> **Provided data**:
◆ ◆ ◆ ◆

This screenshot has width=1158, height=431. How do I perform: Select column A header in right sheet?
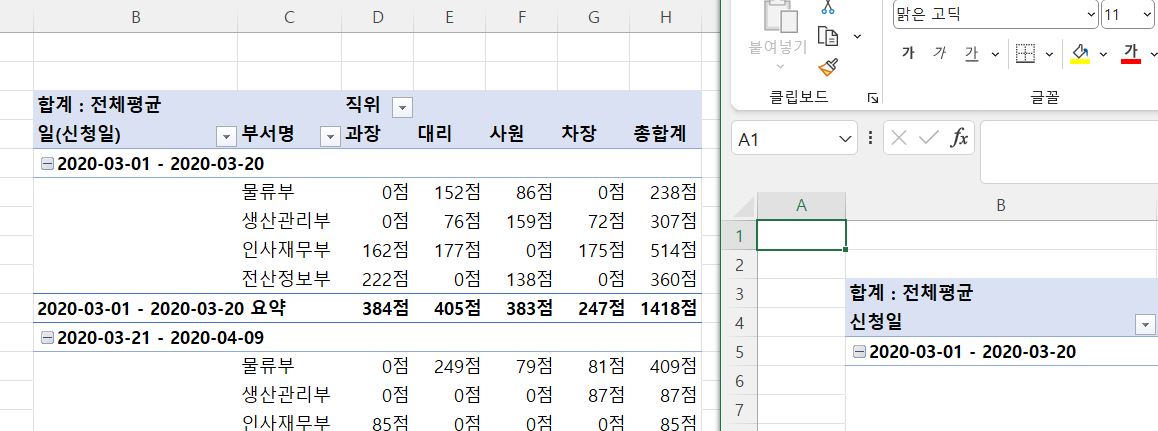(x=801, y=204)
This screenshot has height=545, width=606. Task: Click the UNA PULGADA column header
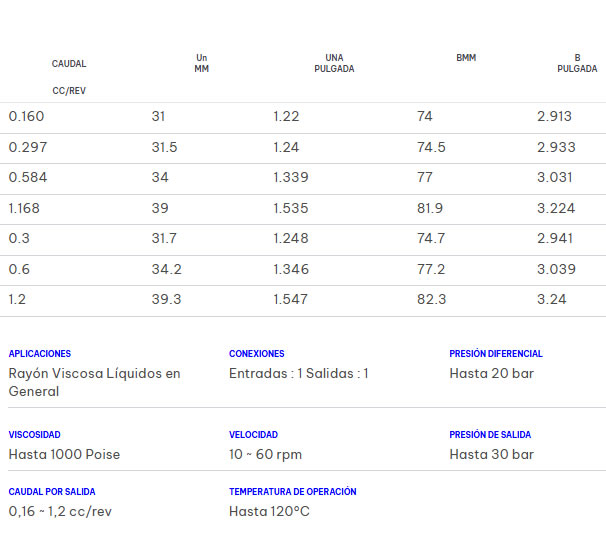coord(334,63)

◆ ◆ ◆ ◆

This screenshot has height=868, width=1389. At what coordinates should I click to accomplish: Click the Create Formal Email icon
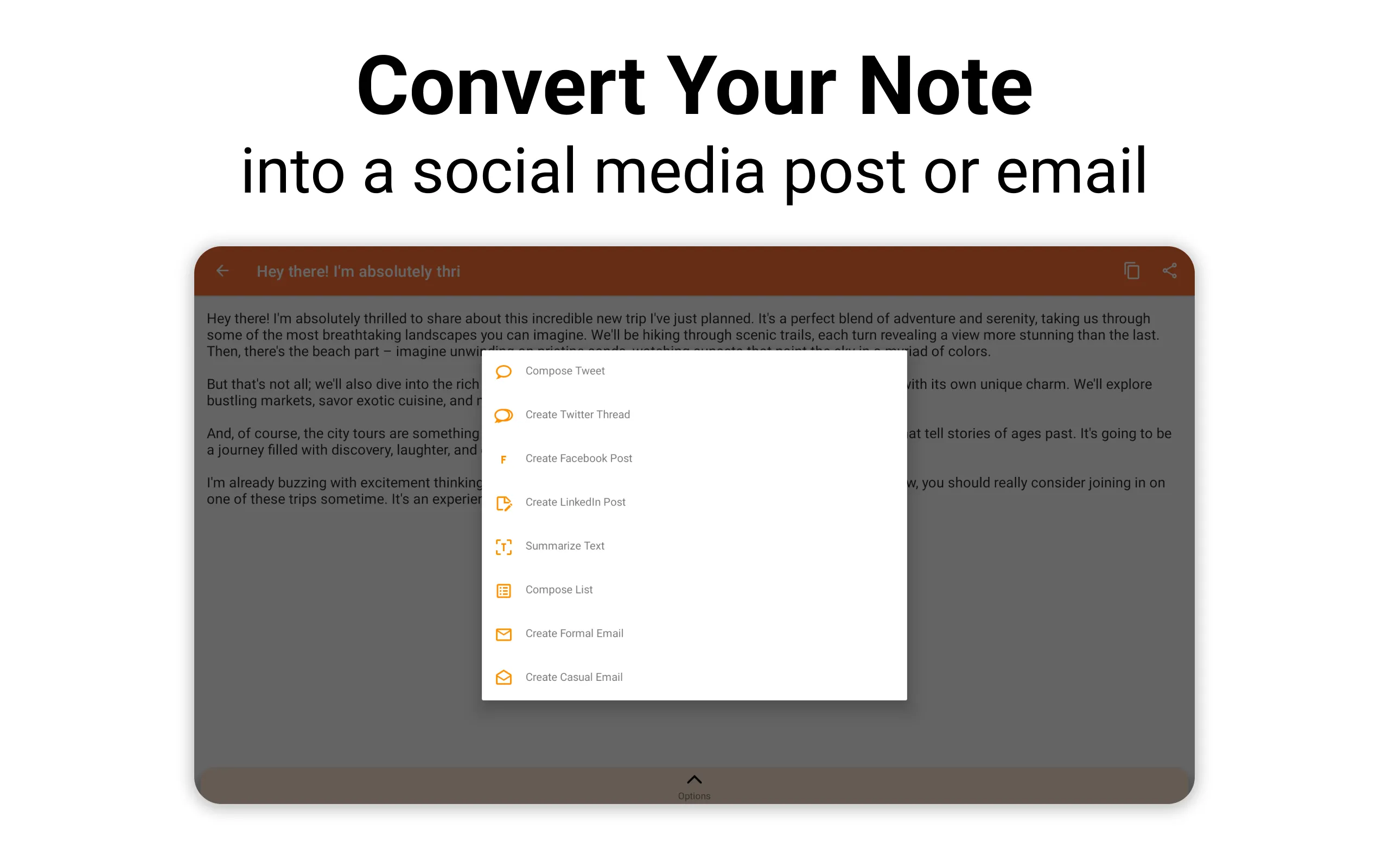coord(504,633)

◆ ◆ ◆ ◆

> **Problem to work on**:
Which lines of the material contain the word "This"? Locate each one and copy it out in full.

> **Written solution**:
This screenshot has width=1158, height=431. How do I perform: Select column A header in right sheet?
This screenshot has height=545, width=606. Task: Click the UNA PULGADA column header
This screenshot has height=868, width=1389. At what coordinates should I click to accomplish: Click the Create Formal Email icon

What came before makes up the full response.